Verastem (VSTM) Guggenheim SMID Cap Biotech Conference summary

Pipeline and regulatory progress

• NDA for avutometinib and defactinib in low-grade serous ovarian cancer (LGSOC) accepted with priority review; FDA decision expected summer 2025.

• Ongoing daily interactions with the FDA; launch preparations underway for potential U.S. approval.

• Additional data readouts expected in frontline metastatic pancreatic cancer and triplet combination studies mid-year.

• Early data in pancreatic cancer showed over 80% response rate; further updates and phase II dose selection expected by mid-2025.

• G12D inhibitor program advanced after meeting PK, efficacy, and safety criteria; U.S. IND submission planned this quarter.

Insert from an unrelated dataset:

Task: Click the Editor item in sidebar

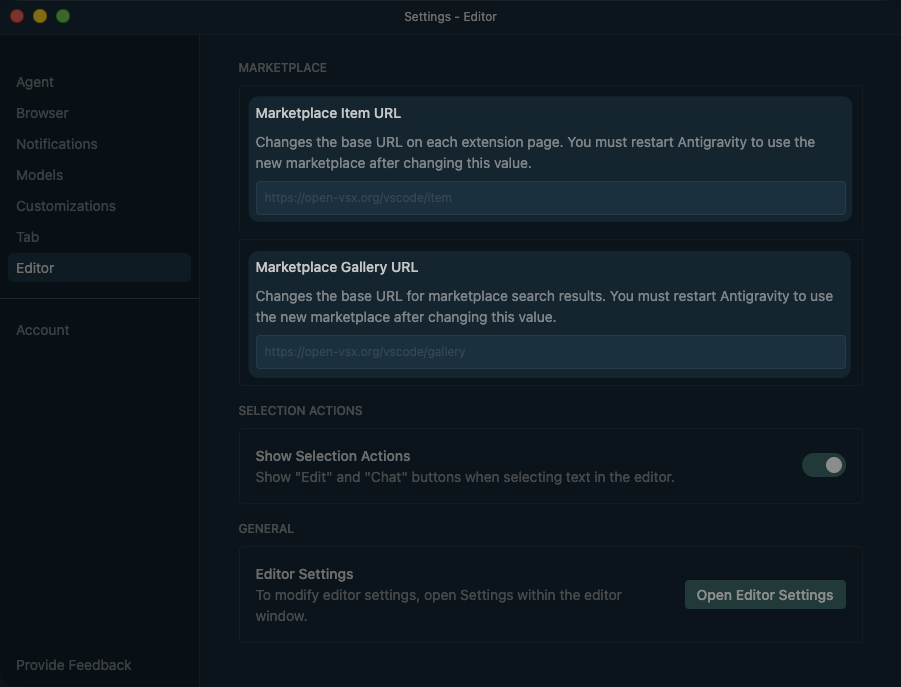Action: coord(35,268)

Clinical data and commercial opportunity

• LGSOC response rates above 30% overall and 40% in KRAS mutant, compared to 6%-13% for standard of care.

• 82% of patients experienced tumor shrinkage; clinical benefit rate of 60% overall, 70% in KRAS mutant.

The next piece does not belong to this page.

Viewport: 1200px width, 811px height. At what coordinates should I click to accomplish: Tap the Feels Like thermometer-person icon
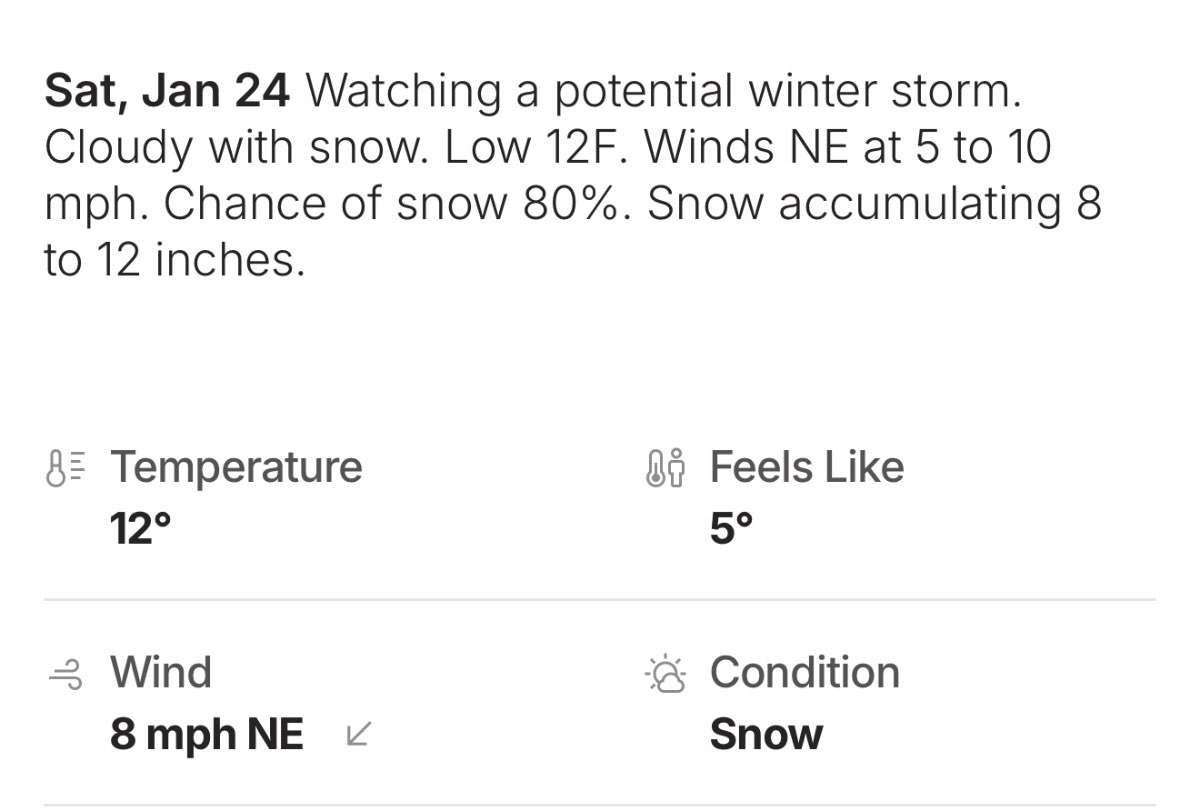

• Market opportunity estimated at $4 billion, with both incident and prevalent patient segments; long therapy duration supports annuity model.

• Initial uptake expected to be modest, building over time as guidelines and awareness increase.

• U.S. launch preparations include patient engagement, HCP education, and partnership with IQVIA for infrastructure and analytics.

Regulatory and guideline inclusion

• Expectation for initial approval in KRAS mutant LGSOC; high likelihood of NCCN guideline inclusion within a month of approval.

• Confirmatory phase III RAMP 301 study enrolling both wild type and mutant; strong confidence in positive outcomes for all-comers.

• Ex-U.S. progress most advanced in Japan with bridging study; groundwork ongoing in Europe and China.